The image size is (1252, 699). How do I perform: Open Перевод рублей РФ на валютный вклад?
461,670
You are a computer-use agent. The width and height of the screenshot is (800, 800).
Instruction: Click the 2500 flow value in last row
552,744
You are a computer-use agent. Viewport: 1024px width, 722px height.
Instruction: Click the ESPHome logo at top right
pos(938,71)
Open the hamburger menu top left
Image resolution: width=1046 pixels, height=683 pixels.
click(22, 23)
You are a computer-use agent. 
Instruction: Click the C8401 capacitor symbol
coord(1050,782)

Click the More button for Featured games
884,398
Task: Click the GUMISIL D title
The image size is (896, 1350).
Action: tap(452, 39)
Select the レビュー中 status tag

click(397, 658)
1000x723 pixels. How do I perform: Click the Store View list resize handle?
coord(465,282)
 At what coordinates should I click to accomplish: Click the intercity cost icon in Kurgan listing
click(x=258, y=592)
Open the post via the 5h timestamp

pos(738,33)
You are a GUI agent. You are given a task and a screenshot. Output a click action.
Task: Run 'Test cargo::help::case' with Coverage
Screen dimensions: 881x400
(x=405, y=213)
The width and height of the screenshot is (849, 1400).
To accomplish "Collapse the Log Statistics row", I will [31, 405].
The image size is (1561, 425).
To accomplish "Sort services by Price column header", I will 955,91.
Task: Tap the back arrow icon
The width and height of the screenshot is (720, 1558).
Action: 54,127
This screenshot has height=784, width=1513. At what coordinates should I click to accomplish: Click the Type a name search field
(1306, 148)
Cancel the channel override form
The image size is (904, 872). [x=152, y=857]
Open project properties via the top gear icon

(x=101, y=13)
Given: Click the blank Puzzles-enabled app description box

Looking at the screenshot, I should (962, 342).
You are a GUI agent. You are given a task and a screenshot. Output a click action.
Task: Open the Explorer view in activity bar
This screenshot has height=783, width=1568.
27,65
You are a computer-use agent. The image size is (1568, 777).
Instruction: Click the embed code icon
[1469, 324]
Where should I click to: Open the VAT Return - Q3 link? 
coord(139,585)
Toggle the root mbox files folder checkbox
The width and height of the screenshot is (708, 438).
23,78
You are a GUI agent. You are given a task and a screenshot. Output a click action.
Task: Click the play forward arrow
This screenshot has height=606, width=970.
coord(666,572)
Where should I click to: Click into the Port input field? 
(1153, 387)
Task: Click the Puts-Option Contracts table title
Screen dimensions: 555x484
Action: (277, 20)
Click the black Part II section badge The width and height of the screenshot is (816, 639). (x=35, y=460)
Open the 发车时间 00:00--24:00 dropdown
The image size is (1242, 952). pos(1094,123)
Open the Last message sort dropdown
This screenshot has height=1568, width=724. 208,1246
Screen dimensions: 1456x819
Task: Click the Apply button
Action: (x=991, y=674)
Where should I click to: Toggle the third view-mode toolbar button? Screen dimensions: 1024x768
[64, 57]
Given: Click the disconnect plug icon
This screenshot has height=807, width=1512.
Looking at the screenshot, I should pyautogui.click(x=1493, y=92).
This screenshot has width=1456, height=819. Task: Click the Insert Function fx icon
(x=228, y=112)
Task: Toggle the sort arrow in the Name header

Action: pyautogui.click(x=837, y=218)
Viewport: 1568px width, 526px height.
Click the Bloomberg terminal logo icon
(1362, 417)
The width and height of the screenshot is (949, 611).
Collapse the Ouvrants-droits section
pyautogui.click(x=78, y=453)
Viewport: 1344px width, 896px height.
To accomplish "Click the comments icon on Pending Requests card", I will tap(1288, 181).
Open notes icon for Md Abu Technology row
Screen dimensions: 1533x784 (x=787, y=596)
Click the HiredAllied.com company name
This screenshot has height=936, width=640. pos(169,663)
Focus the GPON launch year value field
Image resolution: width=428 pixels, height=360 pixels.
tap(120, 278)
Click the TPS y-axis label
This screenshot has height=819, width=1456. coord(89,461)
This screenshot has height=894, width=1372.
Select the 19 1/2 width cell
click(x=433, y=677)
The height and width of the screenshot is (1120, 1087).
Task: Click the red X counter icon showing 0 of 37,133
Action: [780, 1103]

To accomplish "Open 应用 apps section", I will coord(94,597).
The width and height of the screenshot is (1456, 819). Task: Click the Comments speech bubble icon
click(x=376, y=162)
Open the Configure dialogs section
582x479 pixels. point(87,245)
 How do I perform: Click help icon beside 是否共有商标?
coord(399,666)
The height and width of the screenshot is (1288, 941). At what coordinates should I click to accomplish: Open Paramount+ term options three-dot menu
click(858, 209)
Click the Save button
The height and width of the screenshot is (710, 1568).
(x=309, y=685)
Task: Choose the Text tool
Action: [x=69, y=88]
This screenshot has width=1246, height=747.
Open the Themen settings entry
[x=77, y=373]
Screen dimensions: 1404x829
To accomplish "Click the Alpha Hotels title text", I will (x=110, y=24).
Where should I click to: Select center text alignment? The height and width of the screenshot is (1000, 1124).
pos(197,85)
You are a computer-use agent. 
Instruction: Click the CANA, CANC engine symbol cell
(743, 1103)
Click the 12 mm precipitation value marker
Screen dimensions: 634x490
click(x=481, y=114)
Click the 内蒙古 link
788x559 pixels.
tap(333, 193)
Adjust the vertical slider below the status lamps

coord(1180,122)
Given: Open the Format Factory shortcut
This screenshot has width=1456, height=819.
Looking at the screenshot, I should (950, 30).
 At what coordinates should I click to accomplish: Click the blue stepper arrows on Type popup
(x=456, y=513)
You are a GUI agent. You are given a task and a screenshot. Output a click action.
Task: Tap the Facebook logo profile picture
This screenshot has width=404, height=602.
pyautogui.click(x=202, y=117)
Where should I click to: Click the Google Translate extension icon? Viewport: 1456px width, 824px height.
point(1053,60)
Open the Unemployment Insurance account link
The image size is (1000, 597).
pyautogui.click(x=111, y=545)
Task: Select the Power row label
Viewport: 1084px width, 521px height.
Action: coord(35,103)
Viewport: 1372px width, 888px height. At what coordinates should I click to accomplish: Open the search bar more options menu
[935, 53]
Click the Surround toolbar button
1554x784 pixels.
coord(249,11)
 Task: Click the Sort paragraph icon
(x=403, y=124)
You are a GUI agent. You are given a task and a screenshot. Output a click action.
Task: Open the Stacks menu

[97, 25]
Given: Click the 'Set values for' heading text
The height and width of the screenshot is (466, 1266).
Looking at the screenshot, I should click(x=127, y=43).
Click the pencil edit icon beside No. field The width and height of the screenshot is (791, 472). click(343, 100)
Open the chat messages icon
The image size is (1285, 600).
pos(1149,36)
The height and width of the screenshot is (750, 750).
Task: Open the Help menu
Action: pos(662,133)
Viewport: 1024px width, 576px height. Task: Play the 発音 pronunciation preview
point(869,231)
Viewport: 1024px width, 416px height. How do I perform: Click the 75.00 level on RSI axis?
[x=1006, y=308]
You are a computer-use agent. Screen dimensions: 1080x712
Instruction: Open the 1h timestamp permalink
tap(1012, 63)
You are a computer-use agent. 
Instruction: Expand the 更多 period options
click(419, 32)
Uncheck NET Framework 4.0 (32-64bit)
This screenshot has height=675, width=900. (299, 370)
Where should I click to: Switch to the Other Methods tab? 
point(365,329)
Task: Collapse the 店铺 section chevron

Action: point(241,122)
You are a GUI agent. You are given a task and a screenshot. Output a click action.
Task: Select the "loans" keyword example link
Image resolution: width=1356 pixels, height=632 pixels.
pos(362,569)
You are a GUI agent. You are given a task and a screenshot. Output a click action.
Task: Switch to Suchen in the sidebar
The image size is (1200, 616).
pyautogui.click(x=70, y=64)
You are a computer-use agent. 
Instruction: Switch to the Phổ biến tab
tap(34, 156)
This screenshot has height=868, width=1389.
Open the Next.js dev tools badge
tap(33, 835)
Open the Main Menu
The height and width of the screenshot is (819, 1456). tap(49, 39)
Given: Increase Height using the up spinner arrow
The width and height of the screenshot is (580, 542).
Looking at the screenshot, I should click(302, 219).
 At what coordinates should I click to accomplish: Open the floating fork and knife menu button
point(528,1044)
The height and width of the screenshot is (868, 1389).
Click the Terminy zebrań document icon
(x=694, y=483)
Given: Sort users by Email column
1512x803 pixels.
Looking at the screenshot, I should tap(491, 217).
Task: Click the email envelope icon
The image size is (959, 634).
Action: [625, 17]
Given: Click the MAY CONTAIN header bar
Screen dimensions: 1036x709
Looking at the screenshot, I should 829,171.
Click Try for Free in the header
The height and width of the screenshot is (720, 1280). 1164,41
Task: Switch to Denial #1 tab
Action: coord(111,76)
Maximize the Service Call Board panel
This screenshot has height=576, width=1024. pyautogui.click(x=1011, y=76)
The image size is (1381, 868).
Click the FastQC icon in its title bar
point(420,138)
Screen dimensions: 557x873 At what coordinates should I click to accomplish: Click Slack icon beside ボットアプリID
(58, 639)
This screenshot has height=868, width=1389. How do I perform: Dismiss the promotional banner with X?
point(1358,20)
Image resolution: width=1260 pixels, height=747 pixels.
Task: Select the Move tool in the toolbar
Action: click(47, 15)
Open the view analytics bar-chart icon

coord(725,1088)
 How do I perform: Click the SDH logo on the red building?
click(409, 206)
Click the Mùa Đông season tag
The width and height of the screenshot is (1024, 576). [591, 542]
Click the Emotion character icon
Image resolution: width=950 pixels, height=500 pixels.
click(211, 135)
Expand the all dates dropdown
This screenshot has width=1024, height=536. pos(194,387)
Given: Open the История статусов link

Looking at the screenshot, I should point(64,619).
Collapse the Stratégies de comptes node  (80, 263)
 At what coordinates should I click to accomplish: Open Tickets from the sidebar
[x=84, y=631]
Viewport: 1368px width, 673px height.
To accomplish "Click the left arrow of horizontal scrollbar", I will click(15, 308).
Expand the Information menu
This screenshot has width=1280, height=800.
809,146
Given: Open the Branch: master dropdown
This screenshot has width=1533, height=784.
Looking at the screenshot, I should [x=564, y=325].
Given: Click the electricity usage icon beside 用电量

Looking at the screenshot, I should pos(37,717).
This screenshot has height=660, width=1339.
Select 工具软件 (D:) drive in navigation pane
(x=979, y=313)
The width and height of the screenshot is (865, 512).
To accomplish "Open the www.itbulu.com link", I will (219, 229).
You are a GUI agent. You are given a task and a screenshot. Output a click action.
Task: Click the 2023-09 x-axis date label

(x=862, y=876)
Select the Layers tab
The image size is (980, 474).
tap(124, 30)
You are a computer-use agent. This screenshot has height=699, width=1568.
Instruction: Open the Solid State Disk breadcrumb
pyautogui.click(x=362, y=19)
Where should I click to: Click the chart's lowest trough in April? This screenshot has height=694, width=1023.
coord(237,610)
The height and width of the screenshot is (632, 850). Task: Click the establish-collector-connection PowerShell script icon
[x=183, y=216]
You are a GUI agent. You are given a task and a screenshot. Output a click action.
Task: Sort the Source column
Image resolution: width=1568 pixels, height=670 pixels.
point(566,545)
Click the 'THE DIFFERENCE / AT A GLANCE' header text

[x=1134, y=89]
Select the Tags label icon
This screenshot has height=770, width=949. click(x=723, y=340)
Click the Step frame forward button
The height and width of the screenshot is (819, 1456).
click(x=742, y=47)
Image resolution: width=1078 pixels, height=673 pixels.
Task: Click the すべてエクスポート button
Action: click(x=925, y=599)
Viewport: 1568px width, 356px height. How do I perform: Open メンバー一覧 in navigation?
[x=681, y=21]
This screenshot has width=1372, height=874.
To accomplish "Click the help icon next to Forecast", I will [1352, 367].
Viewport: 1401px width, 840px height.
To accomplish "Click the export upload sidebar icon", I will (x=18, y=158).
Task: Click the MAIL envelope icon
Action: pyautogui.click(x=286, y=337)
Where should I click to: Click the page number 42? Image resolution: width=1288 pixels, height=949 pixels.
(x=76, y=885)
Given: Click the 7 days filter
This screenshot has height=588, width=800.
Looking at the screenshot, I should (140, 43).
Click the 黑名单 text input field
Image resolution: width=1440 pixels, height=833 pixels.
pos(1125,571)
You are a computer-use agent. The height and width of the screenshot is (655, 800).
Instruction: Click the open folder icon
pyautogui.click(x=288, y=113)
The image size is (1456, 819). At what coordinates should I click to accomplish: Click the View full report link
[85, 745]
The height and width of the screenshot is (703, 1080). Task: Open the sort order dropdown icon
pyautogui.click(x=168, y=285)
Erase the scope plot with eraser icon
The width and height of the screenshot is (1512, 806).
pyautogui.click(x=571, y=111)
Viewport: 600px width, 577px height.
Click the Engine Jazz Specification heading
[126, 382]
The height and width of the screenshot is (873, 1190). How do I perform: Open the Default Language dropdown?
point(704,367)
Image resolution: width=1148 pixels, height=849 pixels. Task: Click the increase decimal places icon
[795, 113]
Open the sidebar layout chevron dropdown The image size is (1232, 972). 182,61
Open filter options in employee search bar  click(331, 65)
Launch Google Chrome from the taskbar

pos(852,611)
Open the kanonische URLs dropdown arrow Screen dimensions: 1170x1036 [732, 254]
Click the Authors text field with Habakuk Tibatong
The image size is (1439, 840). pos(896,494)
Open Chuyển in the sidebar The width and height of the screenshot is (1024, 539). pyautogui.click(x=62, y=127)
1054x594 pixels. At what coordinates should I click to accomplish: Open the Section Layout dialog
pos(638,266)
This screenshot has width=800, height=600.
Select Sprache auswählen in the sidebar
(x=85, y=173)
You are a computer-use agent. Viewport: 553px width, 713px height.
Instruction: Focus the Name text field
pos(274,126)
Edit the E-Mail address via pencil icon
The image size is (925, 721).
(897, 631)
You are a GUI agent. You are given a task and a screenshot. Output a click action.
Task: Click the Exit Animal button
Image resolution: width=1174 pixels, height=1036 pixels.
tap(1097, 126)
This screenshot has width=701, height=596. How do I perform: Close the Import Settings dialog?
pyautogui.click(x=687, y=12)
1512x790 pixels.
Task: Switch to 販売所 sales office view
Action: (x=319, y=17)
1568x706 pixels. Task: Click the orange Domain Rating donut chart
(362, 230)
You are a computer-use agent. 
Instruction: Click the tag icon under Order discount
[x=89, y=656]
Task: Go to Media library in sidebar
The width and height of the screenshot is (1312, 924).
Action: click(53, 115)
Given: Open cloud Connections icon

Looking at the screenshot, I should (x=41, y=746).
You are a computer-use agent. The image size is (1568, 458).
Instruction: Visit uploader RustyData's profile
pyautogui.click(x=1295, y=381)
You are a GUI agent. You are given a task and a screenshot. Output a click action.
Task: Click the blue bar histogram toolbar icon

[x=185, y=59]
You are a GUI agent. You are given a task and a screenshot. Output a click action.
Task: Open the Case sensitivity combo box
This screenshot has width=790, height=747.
● ● ● ● ●
WHAT THE TASK REQUIRES | Gather every line in the records above that contains the word "column", and copy each one in full.

COMPLETED EXERCISE |
To accomplish "Sort services by Price column header", I will 955,91.
Given: Sort users by Email column
Task: Sort the Source column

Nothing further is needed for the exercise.